Goal of the exercise:
Rewrite the material below with every "Screen dimensions" changed to "Display size" and nothing else altered, leaving out the pictures.

Data supplied:
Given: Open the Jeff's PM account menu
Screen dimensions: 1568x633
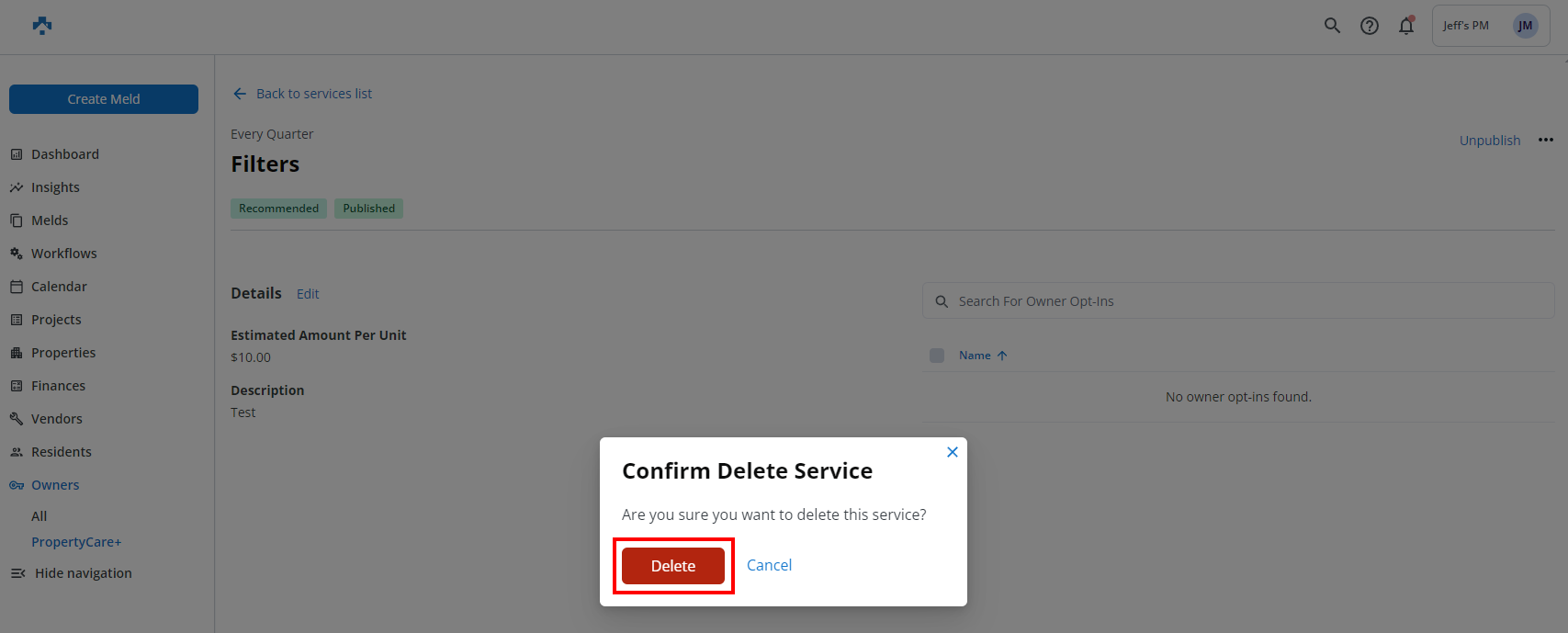Looking at the screenshot, I should tap(1466, 26).
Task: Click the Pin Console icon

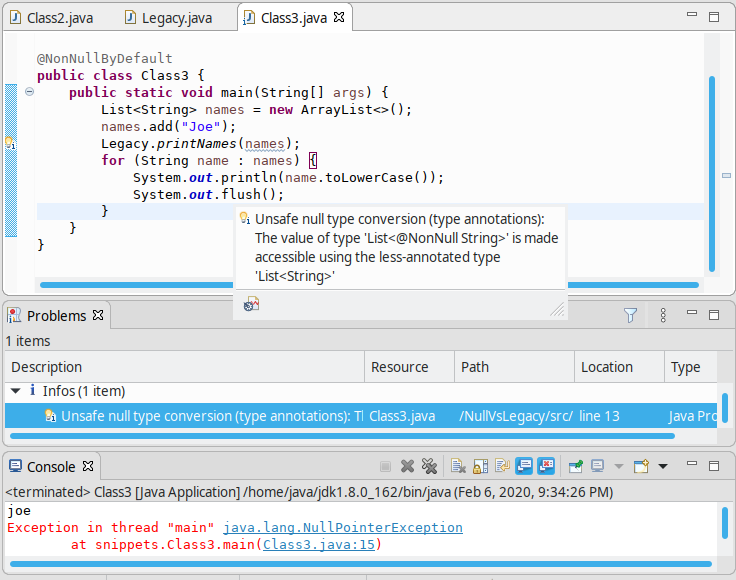Action: click(576, 466)
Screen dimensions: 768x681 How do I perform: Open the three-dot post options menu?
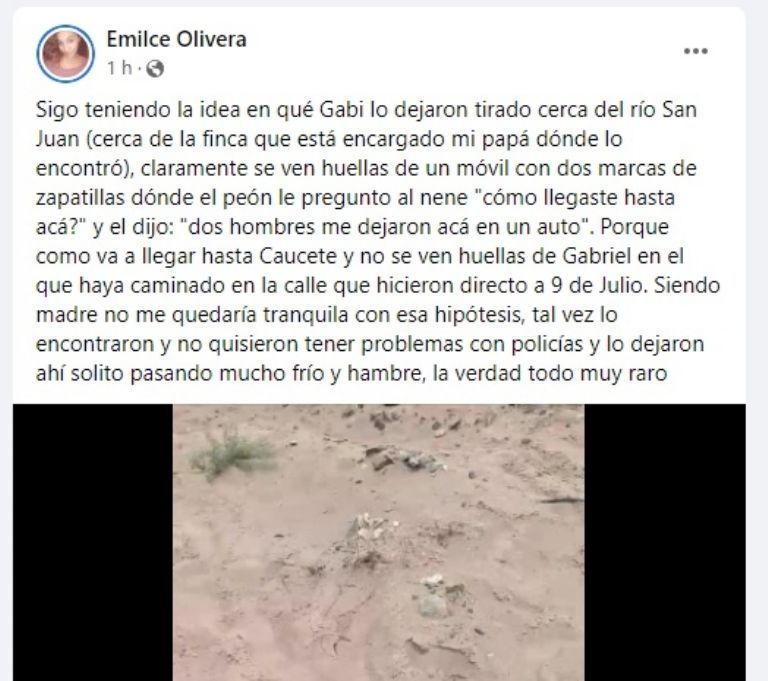(x=696, y=51)
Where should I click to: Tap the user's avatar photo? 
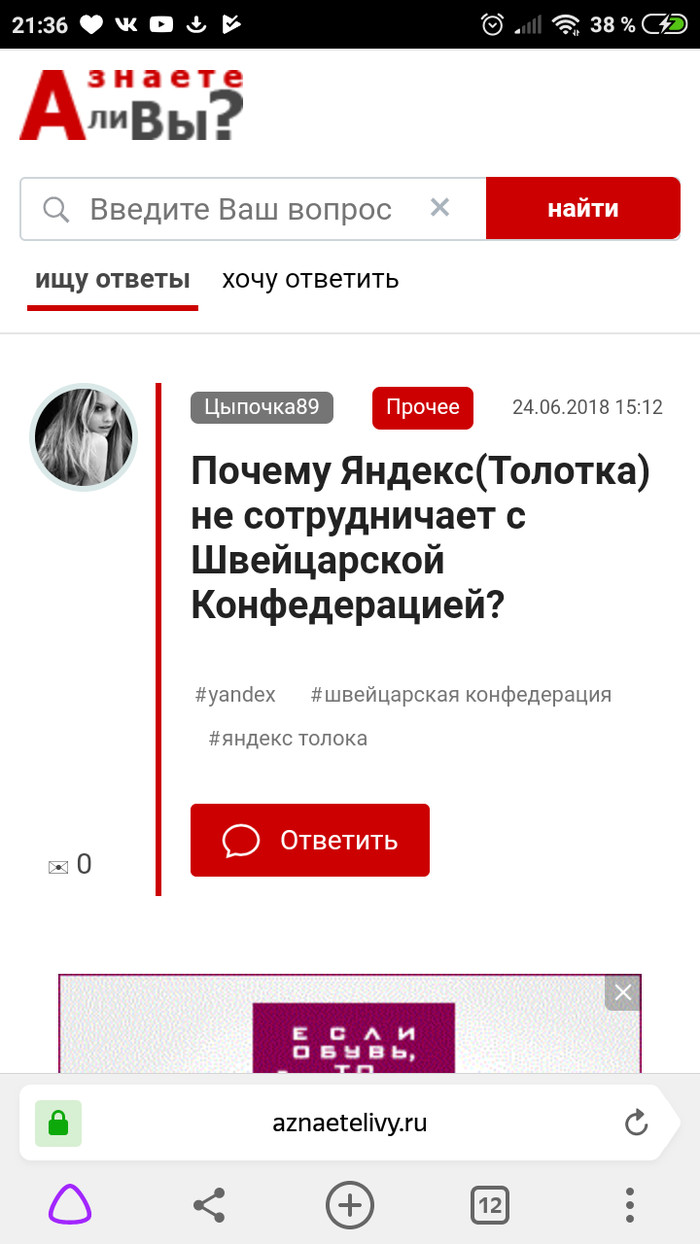tap(83, 437)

The completed task:
Given: Open the Jeff's PM account menu
Display size: 1568x633
Looking at the screenshot, I should tap(1466, 26).
Task: Click the Pin Console icon

Action: click(576, 466)
Display size: 768x681 How do I perform: Open the three-dot post options menu?
(x=696, y=51)
Where should I click to: Tap the user's avatar photo? 
tap(83, 437)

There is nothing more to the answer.